Con la actualización, el litro de nafta Súper pasó de 2.071 a 2.087 pesos, mientras que la versión premium Infinia alcanzó los 2.257 pesos. En tanto, el Diesel 500 se comercializa a 2.271 pesos y el Infinia Diesel a 2.389 pesos.
La suba ronda el 1% y está vinculada principalmente a la actualización mensual de impuestos aplicada sobre los combustibles líquidos. El ajuste se suma a una serie de incrementos que se vienen registrando de manera periódica durante el último año y que impactan tanto en usuarios particulares como en distintos sectores productivos y del transporte.
El nuevo cuadro tarifario llega además en un contexto marcado por el fin del esquema de estabilidad de precios que había sido anunciado por YPF a comienzos de abril. En aquel momento, el presidente y CEO de la compañía, Horacio Marín, había señalado que la empresa mantendría sin cambios los valores de los combustibles durante 45 días.
Ese período finaliza este 15 de mayo, por lo que el mercado permanece atento a las próximas decisiones que puedan adoptar tanto YPF como el resto de las petroleras que operan en el país.
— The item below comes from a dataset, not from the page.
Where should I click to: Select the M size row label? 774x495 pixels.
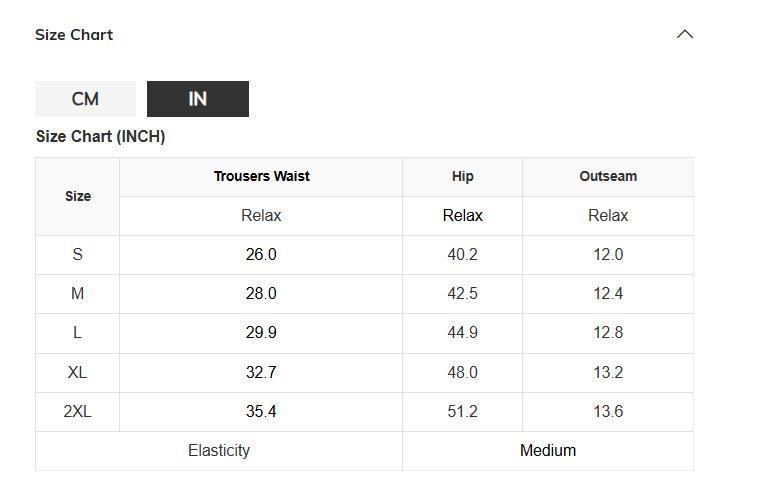77,294
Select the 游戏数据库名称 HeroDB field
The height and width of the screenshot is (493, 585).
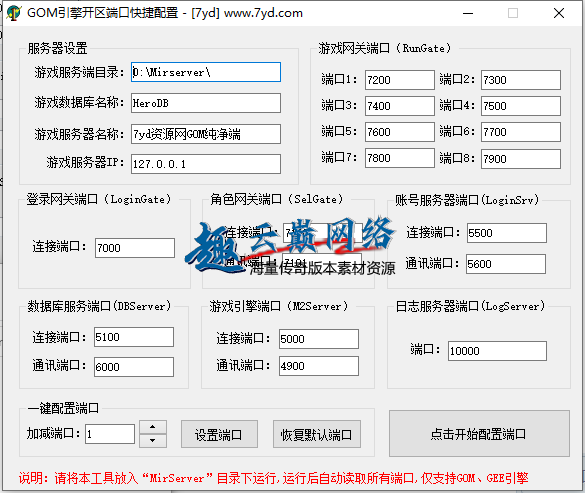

El aumento vuelve a generar preocupación entre automovilistas y transportistas, ya que el precio de los combustibles tiene incidencia directa sobre los costos logísticos, el transporte de mercaderías y el valor final de distintos productos y servicios.
En paralelo, entidades vinculadas al transporte de cargas vienen advirtiendo sobre el impacto acumulado de los incrementos en combustibles, sumado al deterioro de rutas y la caída de la actividad económica. El sector sostiene que los costos operativos continúan en alza y condicionan la rentabilidad de las empresas.
Con este nuevo ajuste, la nafta Súper en Santa Fe queda nuevamente cerca de superar una barrera simbólica: los 2.100 pesos por litro, en un escenario donde los precios de los combustibles continúan mostrando variaciones mensuales.